[Dataset records]
◆ ◆ ◆ ◆ ◆

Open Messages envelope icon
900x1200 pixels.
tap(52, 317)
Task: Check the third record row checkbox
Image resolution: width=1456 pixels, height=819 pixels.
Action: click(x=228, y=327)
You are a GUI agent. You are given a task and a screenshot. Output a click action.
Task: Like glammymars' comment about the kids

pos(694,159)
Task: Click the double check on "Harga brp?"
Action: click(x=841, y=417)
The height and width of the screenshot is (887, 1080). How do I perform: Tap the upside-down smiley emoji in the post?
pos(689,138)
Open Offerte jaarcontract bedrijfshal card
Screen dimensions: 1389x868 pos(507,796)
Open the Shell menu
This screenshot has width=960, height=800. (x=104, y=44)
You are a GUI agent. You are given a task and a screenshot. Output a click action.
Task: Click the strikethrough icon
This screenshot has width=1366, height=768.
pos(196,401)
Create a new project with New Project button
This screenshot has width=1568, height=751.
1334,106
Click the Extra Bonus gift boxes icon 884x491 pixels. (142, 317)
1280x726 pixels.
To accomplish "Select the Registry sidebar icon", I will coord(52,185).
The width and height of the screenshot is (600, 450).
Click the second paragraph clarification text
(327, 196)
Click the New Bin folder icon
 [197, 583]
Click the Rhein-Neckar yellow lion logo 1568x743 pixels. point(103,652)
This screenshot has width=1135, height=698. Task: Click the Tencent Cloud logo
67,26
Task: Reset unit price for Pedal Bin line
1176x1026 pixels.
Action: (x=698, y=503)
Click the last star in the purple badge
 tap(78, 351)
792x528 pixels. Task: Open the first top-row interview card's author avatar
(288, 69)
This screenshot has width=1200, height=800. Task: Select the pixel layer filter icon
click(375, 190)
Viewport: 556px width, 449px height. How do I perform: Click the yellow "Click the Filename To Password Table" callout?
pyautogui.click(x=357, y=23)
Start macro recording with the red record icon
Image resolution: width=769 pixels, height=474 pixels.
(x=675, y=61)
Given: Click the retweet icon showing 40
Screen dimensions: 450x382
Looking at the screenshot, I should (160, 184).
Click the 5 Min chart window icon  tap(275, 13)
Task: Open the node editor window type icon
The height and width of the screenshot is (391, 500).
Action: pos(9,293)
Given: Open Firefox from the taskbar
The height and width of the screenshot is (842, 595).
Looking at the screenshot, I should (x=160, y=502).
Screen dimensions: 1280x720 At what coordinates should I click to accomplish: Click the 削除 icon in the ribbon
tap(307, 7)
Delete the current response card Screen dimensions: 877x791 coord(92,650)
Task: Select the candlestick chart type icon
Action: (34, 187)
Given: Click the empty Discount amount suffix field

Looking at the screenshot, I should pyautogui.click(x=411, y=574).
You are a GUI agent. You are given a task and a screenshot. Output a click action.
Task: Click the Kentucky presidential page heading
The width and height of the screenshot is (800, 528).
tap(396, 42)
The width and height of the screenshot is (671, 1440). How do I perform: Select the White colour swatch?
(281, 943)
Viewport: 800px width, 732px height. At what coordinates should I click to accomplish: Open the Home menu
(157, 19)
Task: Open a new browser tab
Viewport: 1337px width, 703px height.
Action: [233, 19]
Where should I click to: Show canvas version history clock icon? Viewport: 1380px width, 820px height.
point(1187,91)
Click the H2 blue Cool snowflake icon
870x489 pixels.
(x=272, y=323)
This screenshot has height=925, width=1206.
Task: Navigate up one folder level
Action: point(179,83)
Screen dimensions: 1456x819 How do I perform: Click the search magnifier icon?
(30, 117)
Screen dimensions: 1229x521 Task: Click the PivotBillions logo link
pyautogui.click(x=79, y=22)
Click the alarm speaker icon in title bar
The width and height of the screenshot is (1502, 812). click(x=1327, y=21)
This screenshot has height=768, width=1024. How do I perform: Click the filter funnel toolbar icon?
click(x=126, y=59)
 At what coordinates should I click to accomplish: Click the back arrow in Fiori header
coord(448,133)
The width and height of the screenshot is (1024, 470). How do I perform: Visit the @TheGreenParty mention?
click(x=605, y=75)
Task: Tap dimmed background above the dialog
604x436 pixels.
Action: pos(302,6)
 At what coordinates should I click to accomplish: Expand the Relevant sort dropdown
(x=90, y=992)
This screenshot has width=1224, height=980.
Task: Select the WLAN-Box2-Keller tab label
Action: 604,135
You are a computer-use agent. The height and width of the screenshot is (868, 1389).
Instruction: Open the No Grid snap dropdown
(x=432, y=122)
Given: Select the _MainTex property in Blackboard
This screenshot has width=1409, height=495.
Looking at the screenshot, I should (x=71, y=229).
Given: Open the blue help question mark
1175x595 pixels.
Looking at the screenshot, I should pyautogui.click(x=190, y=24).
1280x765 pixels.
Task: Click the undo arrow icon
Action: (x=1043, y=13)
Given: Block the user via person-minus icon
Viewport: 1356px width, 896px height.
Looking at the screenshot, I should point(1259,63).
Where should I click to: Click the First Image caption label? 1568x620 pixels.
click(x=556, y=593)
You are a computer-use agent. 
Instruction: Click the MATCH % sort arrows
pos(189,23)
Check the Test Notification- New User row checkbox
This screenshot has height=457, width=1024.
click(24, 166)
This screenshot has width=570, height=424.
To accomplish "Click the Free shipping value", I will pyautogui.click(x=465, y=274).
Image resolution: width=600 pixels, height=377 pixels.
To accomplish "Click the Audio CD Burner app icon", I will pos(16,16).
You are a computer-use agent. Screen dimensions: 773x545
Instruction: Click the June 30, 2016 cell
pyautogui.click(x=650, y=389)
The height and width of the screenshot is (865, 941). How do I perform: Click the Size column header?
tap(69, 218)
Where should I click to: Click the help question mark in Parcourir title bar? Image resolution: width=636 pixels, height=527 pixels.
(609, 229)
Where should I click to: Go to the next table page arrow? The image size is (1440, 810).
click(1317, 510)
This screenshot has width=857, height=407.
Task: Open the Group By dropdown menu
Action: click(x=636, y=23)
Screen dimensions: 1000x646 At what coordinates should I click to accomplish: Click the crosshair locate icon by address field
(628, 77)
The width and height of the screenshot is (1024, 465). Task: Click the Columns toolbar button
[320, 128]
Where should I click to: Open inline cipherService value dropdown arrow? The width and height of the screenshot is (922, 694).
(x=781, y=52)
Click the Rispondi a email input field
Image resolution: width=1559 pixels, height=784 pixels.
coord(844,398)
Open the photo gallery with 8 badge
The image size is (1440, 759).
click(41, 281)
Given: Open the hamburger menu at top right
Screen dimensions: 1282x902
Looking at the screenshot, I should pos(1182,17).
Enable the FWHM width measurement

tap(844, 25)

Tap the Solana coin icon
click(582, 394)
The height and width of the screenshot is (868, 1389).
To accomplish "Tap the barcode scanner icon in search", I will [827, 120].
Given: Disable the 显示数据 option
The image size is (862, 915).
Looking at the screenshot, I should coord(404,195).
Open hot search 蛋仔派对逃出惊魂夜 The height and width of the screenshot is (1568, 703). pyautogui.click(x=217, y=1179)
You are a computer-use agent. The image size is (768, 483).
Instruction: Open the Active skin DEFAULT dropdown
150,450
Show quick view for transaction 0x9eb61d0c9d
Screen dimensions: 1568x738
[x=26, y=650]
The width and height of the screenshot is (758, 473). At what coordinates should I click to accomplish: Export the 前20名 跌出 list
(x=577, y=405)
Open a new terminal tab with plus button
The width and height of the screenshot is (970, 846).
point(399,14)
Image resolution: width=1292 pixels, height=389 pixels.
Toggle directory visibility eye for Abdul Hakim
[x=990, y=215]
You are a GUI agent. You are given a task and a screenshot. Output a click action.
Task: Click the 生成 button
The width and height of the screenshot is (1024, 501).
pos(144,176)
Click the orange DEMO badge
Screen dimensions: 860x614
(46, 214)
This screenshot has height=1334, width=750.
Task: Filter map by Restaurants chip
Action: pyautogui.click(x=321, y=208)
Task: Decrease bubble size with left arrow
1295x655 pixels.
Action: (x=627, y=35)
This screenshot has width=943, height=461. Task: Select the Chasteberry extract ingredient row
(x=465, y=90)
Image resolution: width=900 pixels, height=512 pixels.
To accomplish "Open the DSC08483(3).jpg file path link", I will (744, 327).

◆ ◆ ◆ ◆ ◆

» **What the task requires**
What lines above contain "will"? Copy them out.

» **Written reply**
To accomplish "Select the Registry sidebar icon", I will coord(52,185).
To accomplish "Click the Free shipping value", I will pyautogui.click(x=465, y=274).
To accomplish "Click the Audio CD Burner app icon", I will pos(16,16).
To accomplish "Tap the barcode scanner icon in search", I will [827, 120].
To accomplish "Open the DSC08483(3).jpg file path link", I will (744, 327).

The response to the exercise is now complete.